ACE gene typing. Blood samples were drawn and centrifugated. The leukocyte supernatant pellet was extracted and stored. ACE polymorphism was typed by PCR for DD, ID, and II genotypes. It used the following specific primers for DNA amplification: sense 5=-CTGGAGACCACTCCCATCCTTTCT-3= and antisense 5= GATGTGGCCATCACATTCGTAGA- 3=. Through these primers, it was possible to detect allele deletion and insertion. A confirmatory PCR was done for all samples with the DD genotype to increase the specificity of the genotyping using a pair of specific primers for insertions, i.e., an allele I amplifier. These primers were as follows: sense 5=-TGGGACCACAGCGCCCGCCACTAC-3= and antisense 5=-TCGCCAGCCCTACCATGCCCATAA-3=. The temperature protocol was programed in the thermocycler beginning at 95°C for 5 min and then 40 cycles of denaturation at 95°C for 45 s, annealing at 54°C for 1 min, and extension at 72°C for 30 s each and then at 5 min at 72°C to finish uncompleted chains.
Hydration status assessment. The patient's hydration status was evaluated before and after (up to 20 min) the studied HD session using a Body Composition Monitor (Fresenius), which uses multifrequency bioimpedance spectroscopy to determine the electrical resistances of total body water and extracellular water. Electrodes were attached to the hand and feet opposite to vascular access, with the patient in a supine position, and the measurement was done and stored in a digital format and analyzed with the Fluid Management Tool. The results were provided as overhydration (in liters), which represents the excess of water above reference levels according to the patient's sex and age.
Muscle thickness and echo intensity by ultrasound Patients were evaluated after one midweek dialysis session. They initially were instructed to stand with the legs and \~20 cm apart. The length of right thigh was measured from the superior iliac spine to the proximal border of the patella. Right and left circumferences were assessed at the midpoint of the thighs. At the same level on the anterior face of the thighs, skin was marked with a water-resistant pen. The quadriceps thickness was measured with the probe over these points, perpendicular to the long axis of the limb (cross-sectional image) and captured after proper visualization of the bone surface. The image was stored in device's hard disk for each of the two sites.
The images were analyzed later using the software ImageJ (National Institute of Health, USA, version 1.37) for both muscle thickness and echo intensity (EI). The thickness was measured as the perpendicular distance between the point just above the apex of the femur surface and the point just below the rectus femoris' superficial fascia obtained using the same software with the length function. The measurements were registered in millimeters and posteriorly converted to centimeters.
The EI analysis was performed after the selection of a record region that includes as much muscle as possible while avoiding surrounding fascia.

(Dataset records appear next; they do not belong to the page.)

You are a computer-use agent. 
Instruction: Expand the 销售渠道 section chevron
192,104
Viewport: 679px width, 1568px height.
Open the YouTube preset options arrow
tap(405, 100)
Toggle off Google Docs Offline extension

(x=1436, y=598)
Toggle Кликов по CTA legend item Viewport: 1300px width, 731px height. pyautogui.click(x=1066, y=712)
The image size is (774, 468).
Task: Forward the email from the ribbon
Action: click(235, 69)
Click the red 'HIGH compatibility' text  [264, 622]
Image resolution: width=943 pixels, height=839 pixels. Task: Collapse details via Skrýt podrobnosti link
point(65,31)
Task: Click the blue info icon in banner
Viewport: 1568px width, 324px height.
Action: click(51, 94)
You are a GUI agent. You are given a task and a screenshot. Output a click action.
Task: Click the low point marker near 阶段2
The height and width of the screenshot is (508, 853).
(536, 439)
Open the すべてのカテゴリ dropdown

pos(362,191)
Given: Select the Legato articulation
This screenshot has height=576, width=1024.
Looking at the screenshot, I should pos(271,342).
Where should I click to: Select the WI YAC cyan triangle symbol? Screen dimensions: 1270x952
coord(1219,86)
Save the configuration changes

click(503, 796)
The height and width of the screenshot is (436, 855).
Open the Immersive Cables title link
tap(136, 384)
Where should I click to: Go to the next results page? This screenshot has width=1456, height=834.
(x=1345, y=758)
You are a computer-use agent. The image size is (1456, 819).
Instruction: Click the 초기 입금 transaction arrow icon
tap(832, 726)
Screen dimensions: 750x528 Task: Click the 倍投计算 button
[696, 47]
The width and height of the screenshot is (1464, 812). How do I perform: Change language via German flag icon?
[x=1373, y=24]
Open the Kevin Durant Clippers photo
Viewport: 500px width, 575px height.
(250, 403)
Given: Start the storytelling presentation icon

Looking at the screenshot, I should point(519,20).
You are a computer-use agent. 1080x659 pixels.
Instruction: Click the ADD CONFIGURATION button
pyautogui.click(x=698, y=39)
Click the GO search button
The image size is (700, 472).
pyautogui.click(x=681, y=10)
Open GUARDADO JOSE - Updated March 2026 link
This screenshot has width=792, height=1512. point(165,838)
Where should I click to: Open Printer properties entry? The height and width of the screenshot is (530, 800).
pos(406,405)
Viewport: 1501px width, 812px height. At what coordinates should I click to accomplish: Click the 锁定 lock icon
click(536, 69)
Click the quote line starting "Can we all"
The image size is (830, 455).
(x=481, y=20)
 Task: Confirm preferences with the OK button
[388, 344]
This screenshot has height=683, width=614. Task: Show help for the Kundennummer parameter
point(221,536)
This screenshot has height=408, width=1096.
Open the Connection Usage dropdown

The EI was then calculated from the selected region with gray-scale analysis using the standard histogram function and expressed in values between 0 and 255 (0 = black; 255 = white) (Radaelli et al., 2013; Wilhelm et al., 2014).
Functional capacity - six-minute walking test Functional capacity was measured using the 6-minute walk test (6MWT). This test is a submaximal effort test, affordable and easy to perform, in addition to be well established as representative of functional capacity in frail subjects. The 6-minute walk test shows a good correlation with the maximal oxygen uptake measure. The result of 6MWT in meters was multiplied by 100 and divided by the predicted distance for age. The result (percent of predicted distance walked by age) was used in analysis.
Muscle strength assessment Evaluation of muscle strength was performed using the static strength test of the legs, using a Crown® (Oswaldo Filizola Industry, São Paulo, Brazil) dynamometer. The measurement was repeated after a 1-minute interval. The mean of the two measurements was used in the analysis.